* **Task input**
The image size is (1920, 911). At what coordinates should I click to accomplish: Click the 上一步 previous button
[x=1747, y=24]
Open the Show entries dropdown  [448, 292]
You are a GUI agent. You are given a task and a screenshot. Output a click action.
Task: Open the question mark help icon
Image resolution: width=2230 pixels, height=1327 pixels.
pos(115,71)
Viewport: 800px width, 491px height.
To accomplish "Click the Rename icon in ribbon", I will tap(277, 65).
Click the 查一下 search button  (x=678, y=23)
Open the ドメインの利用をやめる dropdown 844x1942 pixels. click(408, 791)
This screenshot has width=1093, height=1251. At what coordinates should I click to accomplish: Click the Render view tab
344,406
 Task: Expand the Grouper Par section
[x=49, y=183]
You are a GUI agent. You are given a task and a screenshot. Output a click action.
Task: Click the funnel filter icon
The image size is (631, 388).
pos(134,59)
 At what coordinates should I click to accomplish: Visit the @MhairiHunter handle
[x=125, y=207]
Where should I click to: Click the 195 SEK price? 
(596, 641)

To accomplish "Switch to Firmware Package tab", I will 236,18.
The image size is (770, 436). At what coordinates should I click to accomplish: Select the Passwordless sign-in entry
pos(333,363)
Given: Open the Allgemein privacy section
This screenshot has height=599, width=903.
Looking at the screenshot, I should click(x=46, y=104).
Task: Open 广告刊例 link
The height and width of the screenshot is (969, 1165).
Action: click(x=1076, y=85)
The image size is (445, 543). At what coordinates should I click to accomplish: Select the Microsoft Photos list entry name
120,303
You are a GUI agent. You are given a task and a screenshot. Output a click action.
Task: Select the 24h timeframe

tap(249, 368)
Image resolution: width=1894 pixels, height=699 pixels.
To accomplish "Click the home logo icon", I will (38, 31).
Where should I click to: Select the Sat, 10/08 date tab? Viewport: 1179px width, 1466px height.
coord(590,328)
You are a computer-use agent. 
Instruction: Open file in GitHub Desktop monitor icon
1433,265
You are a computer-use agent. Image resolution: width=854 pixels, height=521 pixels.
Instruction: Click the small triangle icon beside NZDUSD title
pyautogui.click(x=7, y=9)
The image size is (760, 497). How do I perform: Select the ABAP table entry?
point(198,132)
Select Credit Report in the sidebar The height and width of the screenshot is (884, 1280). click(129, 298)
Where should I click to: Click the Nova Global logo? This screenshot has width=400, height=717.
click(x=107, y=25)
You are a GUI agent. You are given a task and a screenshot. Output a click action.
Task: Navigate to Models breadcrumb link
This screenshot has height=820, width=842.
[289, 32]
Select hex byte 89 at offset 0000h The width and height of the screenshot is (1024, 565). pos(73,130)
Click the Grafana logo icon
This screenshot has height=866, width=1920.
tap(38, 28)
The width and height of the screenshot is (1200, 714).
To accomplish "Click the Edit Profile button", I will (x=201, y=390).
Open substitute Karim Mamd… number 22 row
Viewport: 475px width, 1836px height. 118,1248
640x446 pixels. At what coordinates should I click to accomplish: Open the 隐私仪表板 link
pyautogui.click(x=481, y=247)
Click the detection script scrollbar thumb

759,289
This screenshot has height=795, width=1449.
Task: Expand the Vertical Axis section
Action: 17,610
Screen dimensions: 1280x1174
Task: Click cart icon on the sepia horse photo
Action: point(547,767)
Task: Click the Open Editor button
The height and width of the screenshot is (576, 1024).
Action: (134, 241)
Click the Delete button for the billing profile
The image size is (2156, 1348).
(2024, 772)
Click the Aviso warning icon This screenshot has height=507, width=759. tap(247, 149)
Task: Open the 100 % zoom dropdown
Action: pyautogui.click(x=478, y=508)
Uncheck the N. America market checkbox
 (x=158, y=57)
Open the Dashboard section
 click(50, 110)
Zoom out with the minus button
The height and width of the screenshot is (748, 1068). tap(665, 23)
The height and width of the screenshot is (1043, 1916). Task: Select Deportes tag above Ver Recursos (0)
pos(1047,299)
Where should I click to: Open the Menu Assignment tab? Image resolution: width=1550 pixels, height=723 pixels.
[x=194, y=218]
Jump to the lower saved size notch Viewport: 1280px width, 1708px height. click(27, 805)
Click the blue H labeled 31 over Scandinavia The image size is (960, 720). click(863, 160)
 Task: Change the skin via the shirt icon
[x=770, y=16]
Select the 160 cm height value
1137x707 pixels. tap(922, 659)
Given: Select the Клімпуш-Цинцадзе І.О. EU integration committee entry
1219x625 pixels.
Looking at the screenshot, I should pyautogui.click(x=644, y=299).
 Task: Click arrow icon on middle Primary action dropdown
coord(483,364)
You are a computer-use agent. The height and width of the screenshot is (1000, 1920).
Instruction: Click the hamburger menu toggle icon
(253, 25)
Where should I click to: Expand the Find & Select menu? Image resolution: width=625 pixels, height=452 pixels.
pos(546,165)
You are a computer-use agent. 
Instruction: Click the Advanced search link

* **Directions**
In full and without change, transcribe every line of the records above.

* **Output of the task**
The image size is (1920, 911). At what coordinates should I click to accomplish: Click the 上一步 previous button
[x=1747, y=24]
Open the Show entries dropdown  [448, 292]
You are a GUI agent. You are given a task and a screenshot. Output a click action.
Task: Open the question mark help icon
Image resolution: width=2230 pixels, height=1327 pixels.
pos(115,71)
Viewport: 800px width, 491px height.
To accomplish "Click the Rename icon in ribbon", I will tap(277, 65).
Click the 查一下 search button  (x=678, y=23)
Open the ドメインの利用をやめる dropdown 844x1942 pixels. click(408, 791)
This screenshot has width=1093, height=1251. At what coordinates should I click to accomplish: Click the Render view tab
344,406
 Task: Expand the Grouper Par section
[x=49, y=183]
You are a GUI agent. You are given a task and a screenshot. Output a click action.
Task: Click the funnel filter icon
The image size is (631, 388).
pos(134,59)
 At what coordinates should I click to accomplish: Visit the @MhairiHunter handle
[x=125, y=207]
Where should I click to: Click the 195 SEK price? 
(596, 641)

To accomplish "Switch to Firmware Package tab", I will 236,18.
The image size is (770, 436). At what coordinates should I click to accomplish: Select the Passwordless sign-in entry
pos(333,363)
Given: Open the Allgemein privacy section
This screenshot has height=599, width=903.
Looking at the screenshot, I should click(x=46, y=104).
Task: Open 广告刊例 link
The height and width of the screenshot is (969, 1165).
Action: click(x=1076, y=85)
The image size is (445, 543). At what coordinates should I click to accomplish: Select the Microsoft Photos list entry name
120,303
You are a GUI agent. You are given a task and a screenshot. Output a click action.
Task: Select the 24h timeframe

tap(249, 368)
Image resolution: width=1894 pixels, height=699 pixels.
To accomplish "Click the home logo icon", I will (38, 31).
Where should I click to: Select the Sat, 10/08 date tab? Viewport: 1179px width, 1466px height.
coord(590,328)
You are a computer-use agent. 
Instruction: Open file in GitHub Desktop monitor icon
1433,265
You are a computer-use agent. Image resolution: width=854 pixels, height=521 pixels.
Instruction: Click the small triangle icon beside NZDUSD title
pyautogui.click(x=7, y=9)
The image size is (760, 497). How do I perform: Select the ABAP table entry?
point(198,132)
Select Credit Report in the sidebar The height and width of the screenshot is (884, 1280). click(129, 298)
Where should I click to: Click the Nova Global logo? This screenshot has width=400, height=717.
click(x=107, y=25)
You are a GUI agent. You are given a task and a screenshot. Output a click action.
Task: Navigate to Models breadcrumb link
This screenshot has height=820, width=842.
[289, 32]
Select hex byte 89 at offset 0000h The width and height of the screenshot is (1024, 565). pos(73,130)
Click the Grafana logo icon
This screenshot has height=866, width=1920.
tap(38, 28)
The width and height of the screenshot is (1200, 714).
To accomplish "Click the Edit Profile button", I will (x=201, y=390).
Open substitute Karim Mamd… number 22 row
Viewport: 475px width, 1836px height. 118,1248
640x446 pixels. At what coordinates should I click to accomplish: Open the 隐私仪表板 link
pyautogui.click(x=481, y=247)
Click the detection script scrollbar thumb

759,289
This screenshot has height=795, width=1449.
Task: Expand the Vertical Axis section
Action: 17,610
Screen dimensions: 1280x1174
Task: Click cart icon on the sepia horse photo
Action: point(547,767)
Task: Click the Open Editor button
The height and width of the screenshot is (576, 1024).
Action: (134, 241)
Click the Delete button for the billing profile
The image size is (2156, 1348).
(2024, 772)
Click the Aviso warning icon This screenshot has height=507, width=759. tap(247, 149)
Task: Open the 100 % zoom dropdown
Action: pyautogui.click(x=478, y=508)
Uncheck the N. America market checkbox
 (x=158, y=57)
Open the Dashboard section
 click(50, 110)
Zoom out with the minus button
The height and width of the screenshot is (748, 1068). tap(665, 23)
The height and width of the screenshot is (1043, 1916). Task: Select Deportes tag above Ver Recursos (0)
pos(1047,299)
Where should I click to: Open the Menu Assignment tab? Image resolution: width=1550 pixels, height=723 pixels.
[x=194, y=218]
Jump to the lower saved size notch Viewport: 1280px width, 1708px height. click(27, 805)
Click the blue H labeled 31 over Scandinavia The image size is (960, 720). click(863, 160)
 Task: Change the skin via the shirt icon
[x=770, y=16]
Select the 160 cm height value
1137x707 pixels. tap(922, 659)
Given: Select the Клімпуш-Цинцадзе І.О. EU integration committee entry
1219x625 pixels.
Looking at the screenshot, I should pyautogui.click(x=644, y=299).
 Task: Click arrow icon on middle Primary action dropdown
coord(483,364)
You are a computer-use agent. The height and width of the screenshot is (1000, 1920).
Instruction: Click the hamburger menu toggle icon
(253, 25)
Where should I click to: Expand the Find & Select menu? Image resolution: width=625 pixels, height=452 pixels.
pos(546,165)
You are a computer-use agent. 
Instruction: Click the Advanced search link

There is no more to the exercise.